- Exercise directions
Once the line containing "Task: Sort the coin name column arrows" is found in the data below, repeat it and every later line exactly, leaving the pictures out.

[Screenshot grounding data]
== Segment start ==
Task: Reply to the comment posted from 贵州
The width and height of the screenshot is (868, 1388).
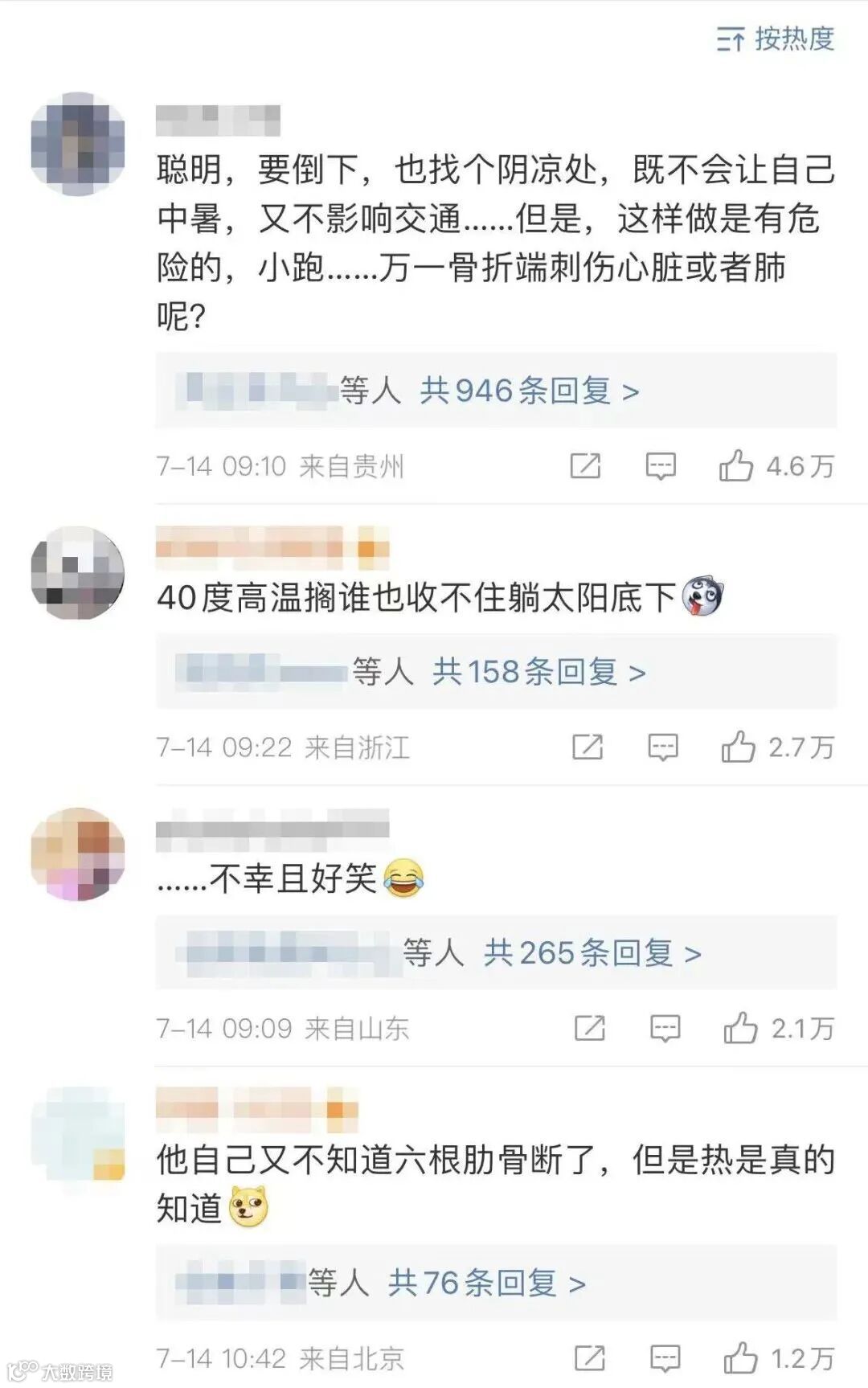Action: (x=661, y=466)
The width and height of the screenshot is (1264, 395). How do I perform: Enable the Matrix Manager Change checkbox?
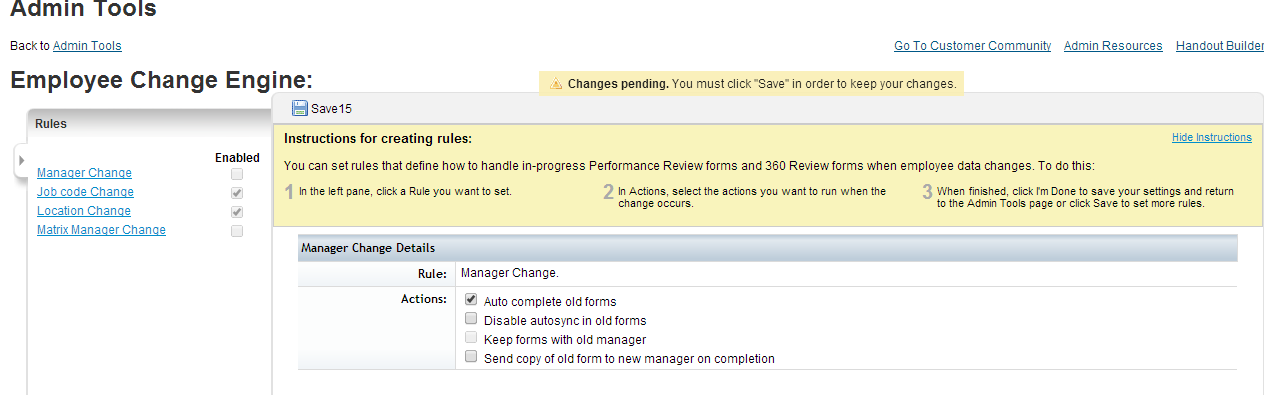click(237, 231)
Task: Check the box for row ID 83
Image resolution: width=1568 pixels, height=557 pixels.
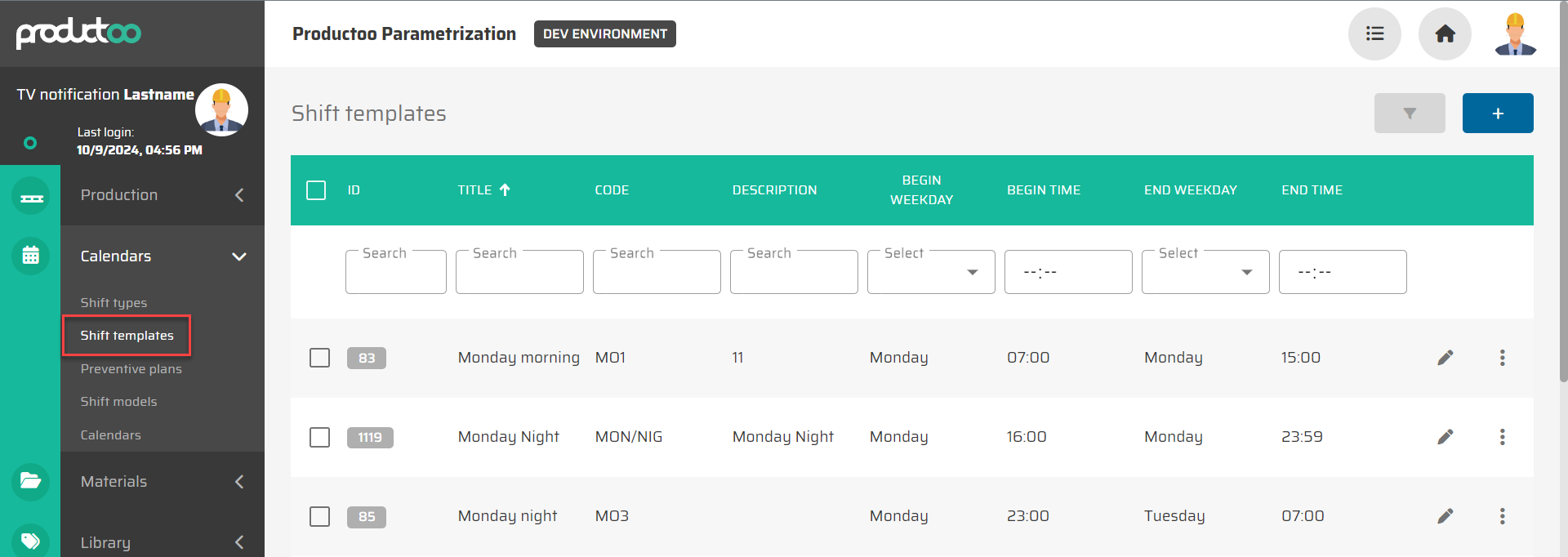Action: (319, 358)
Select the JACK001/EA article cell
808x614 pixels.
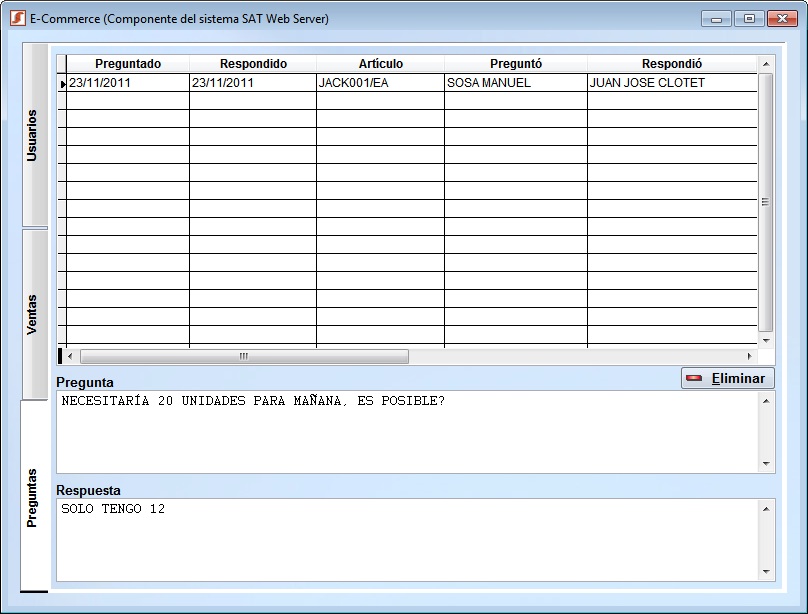click(380, 84)
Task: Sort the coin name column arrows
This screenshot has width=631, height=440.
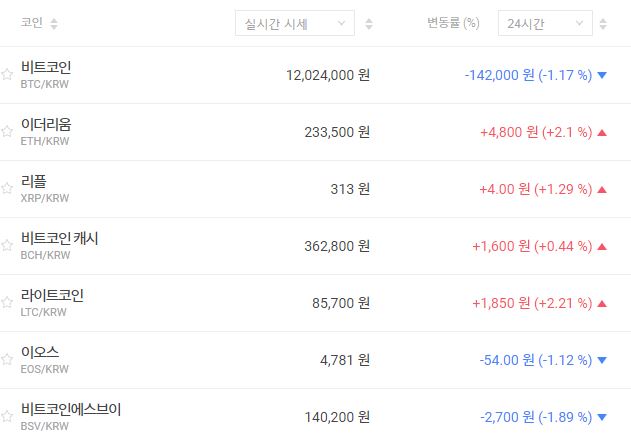Action: (54, 23)
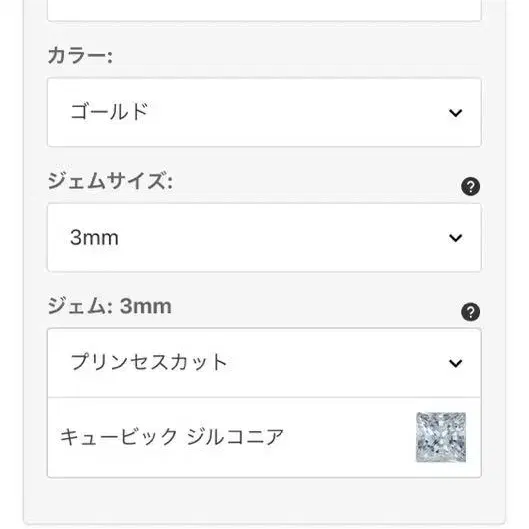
== Segment end ==
- Output
Task: Sort the coin name column arrows
This screenshot has width=631, height=440.
Action: (54, 23)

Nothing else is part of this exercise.